Ho guardato molte volte il blu-verde del mare, quasi come una tela inchiostrata da un pittore talentuoso, nel mediterraneo o il profondo cobalto dell’Oceano e ogni volta ho sentito un pizzico di eccitazione, mescolato con l’incertezza.
Per me, e non solo a me, l’acqua invita alla riflessione, e forse è per questo che ne siamo inevitabilmente attratti.
Probabile che sia solo perché sono nato in un’isola e ne sento l’influenza e il richiamo, anche se non me ne rendo conto.
Certamente ho dato per scontato questa attrazione forse perché ho un numero di presenze vicino all’acqua di cui non mi rendo neppure conto di quante esse siano.
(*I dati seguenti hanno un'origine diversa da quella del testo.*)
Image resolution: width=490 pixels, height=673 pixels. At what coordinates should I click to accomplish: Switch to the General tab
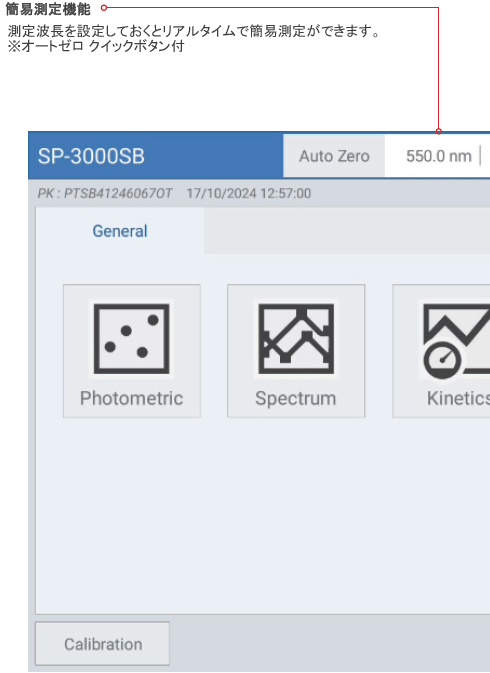120,231
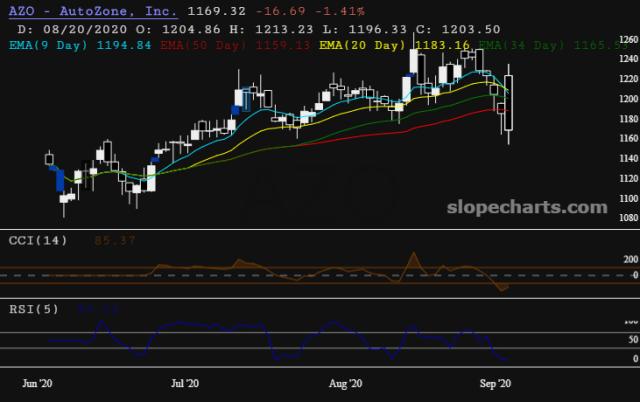The image size is (640, 402).
Task: Click the RSI(5) indicator label
Action: coord(33,308)
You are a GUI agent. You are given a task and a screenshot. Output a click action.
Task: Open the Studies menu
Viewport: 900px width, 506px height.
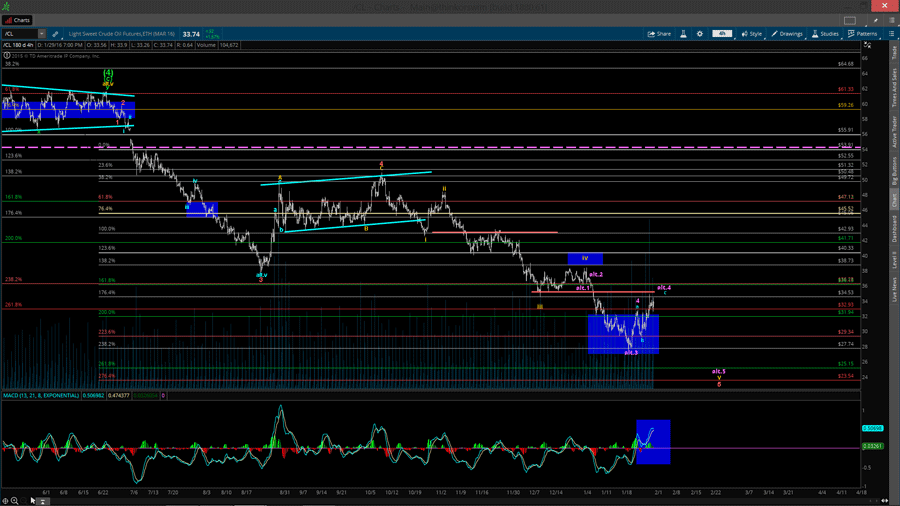point(825,34)
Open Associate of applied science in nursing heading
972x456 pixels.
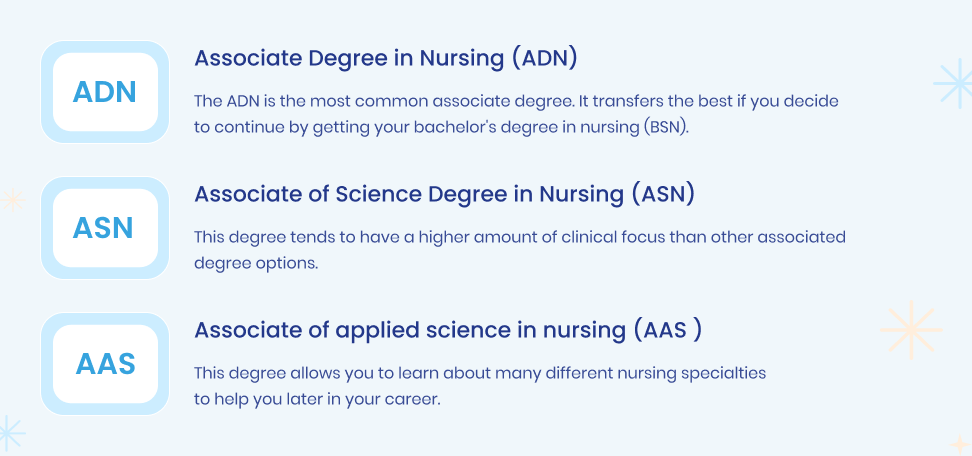point(448,330)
Così, durante questo tanto blue sul cielo, sulla mia testa, durante la mia ultima vacanza, ho sentito come un richiamo alle origini che non mi sarei mai aspettato di sentire dentro il mio cuore.
Mi sono seduto su una panchina riparata da un albero che mi regalava un’ombra piacevole e mi sono preso un momento per contemplare dove volevo andare nel mio prossimo futuro e perché volevo continuare a viaggiare e farlo dentro i confini dell’Italia.
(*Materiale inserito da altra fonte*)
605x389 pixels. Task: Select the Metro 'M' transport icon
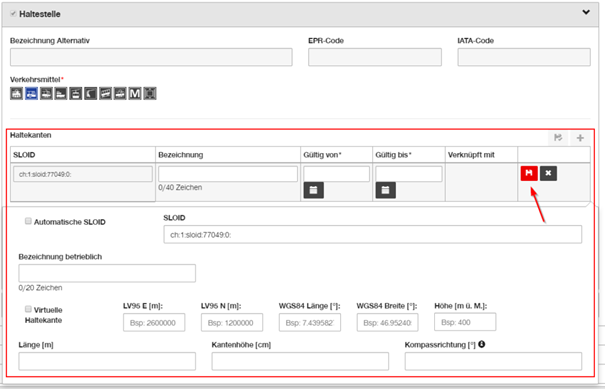tap(135, 93)
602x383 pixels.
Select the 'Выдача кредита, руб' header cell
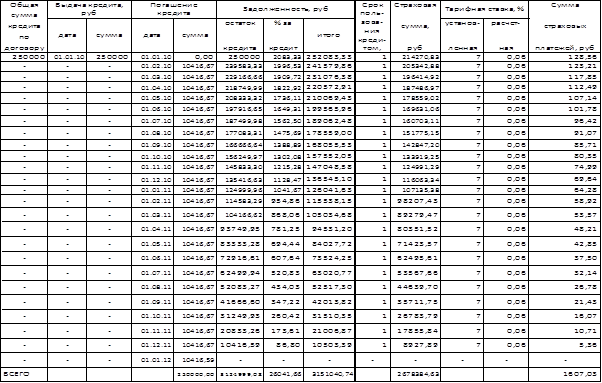[89, 10]
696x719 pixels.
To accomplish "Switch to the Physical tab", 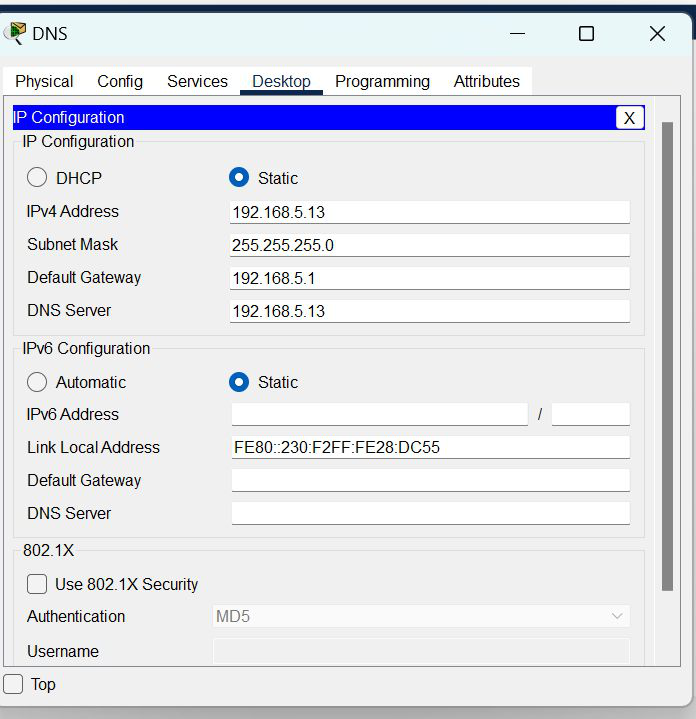I will point(44,81).
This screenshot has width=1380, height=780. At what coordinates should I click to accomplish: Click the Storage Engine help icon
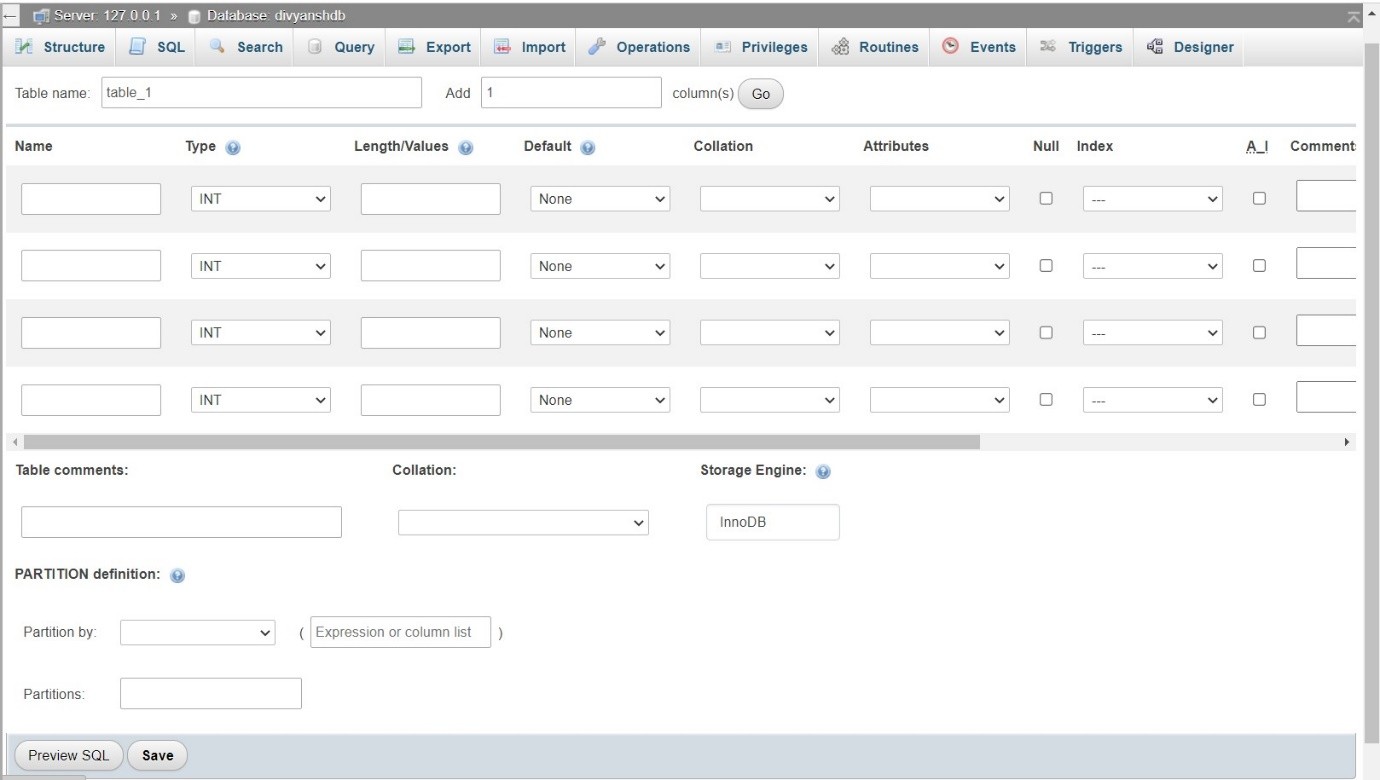(823, 472)
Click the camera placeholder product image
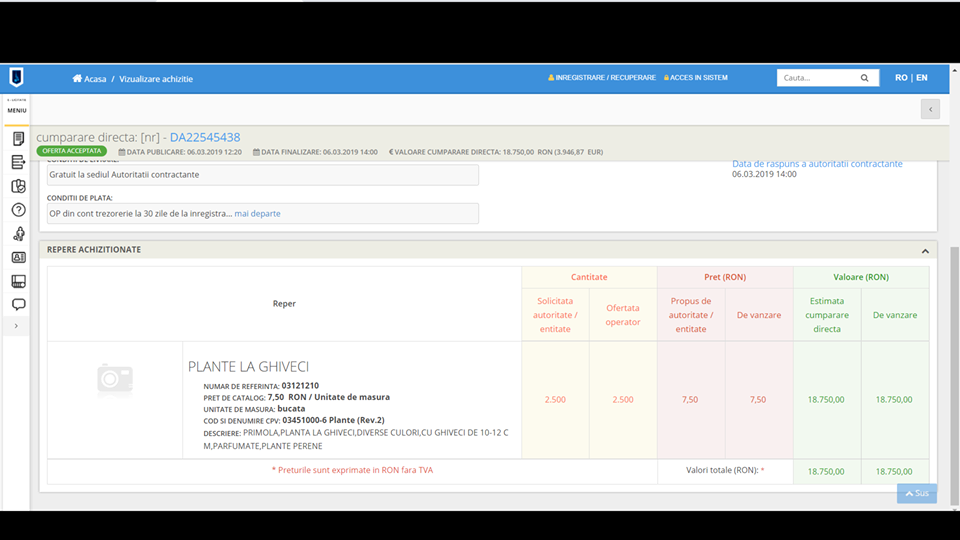The height and width of the screenshot is (540, 960). [115, 378]
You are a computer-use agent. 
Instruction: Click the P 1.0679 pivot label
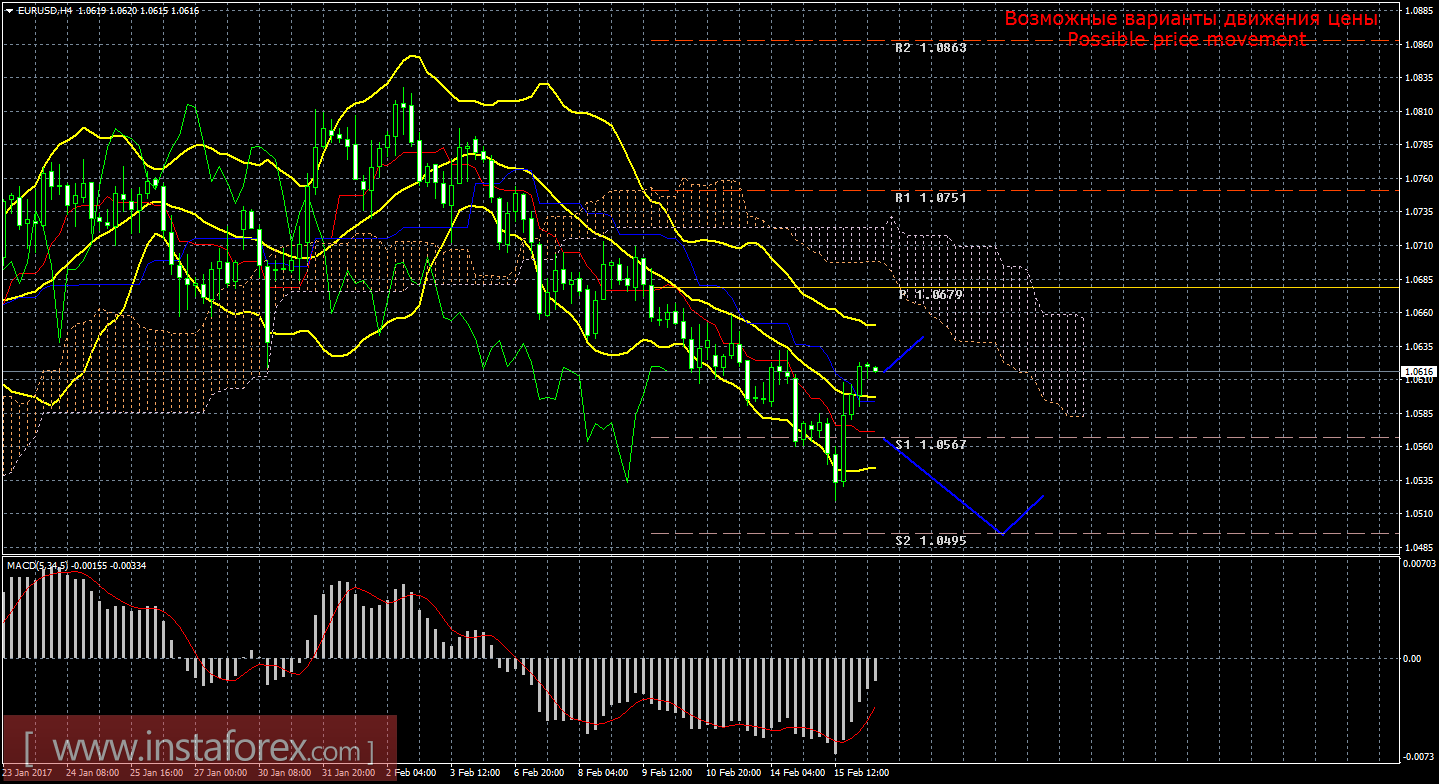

Ho cominciato a sognare d’essere in riva al mare con un cocktail e non importava neppure che mix di bevande esso fosse. L’importante e’ che fosse colorato, alcolico e con il sottofondo delle onde del mare sul bagnasciuga.

In quei momenti ho notato come le persone sono legate all’acqua in modo quasi irreversibile.
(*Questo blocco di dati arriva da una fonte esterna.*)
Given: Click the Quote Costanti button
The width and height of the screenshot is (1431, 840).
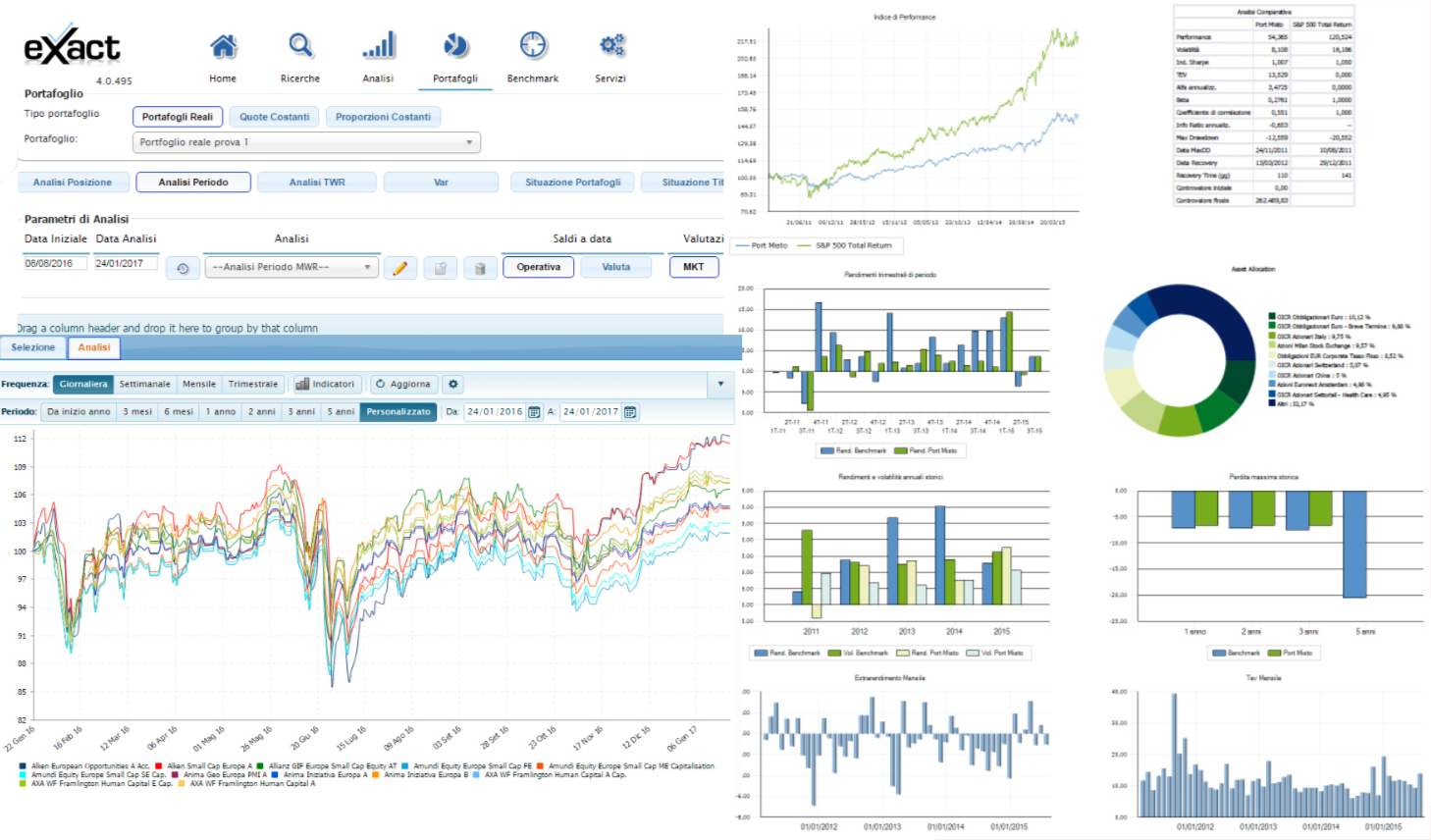Looking at the screenshot, I should point(275,117).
Specie se vicino all’acqua, o in mezzo ad essa, come e’ capitato a me, ci sono nate.
Mi sono ricordato cose ovvie, ad esempio come le persone hanno costruito le loro vite intorno all’acqua per secoli, e quanto siano fragili questi ecosistemi.
I nostri oceani, fiumi e laghi che ci sostengono, persino ci ripristinano, come ho visto in molti documentari sulla BBC, vanno protetti, rispettati, amati.
Così, come per miracolo, mi sono reso conto che la relazione bilaterale che abbiamo con il mare, i fiumi, i laghi, e riconosciamo che noi abbiamo la responsabilità di ripristinarli e sostenerli.
Perché dal mare arrivano le ricchezze, la nostra storia e li c’è il nostro futuro e il cuore, il nostro cuore, quando vede l’acqua, ha una pulsazione differente, e al cuore, come sapete bene, non si comanda.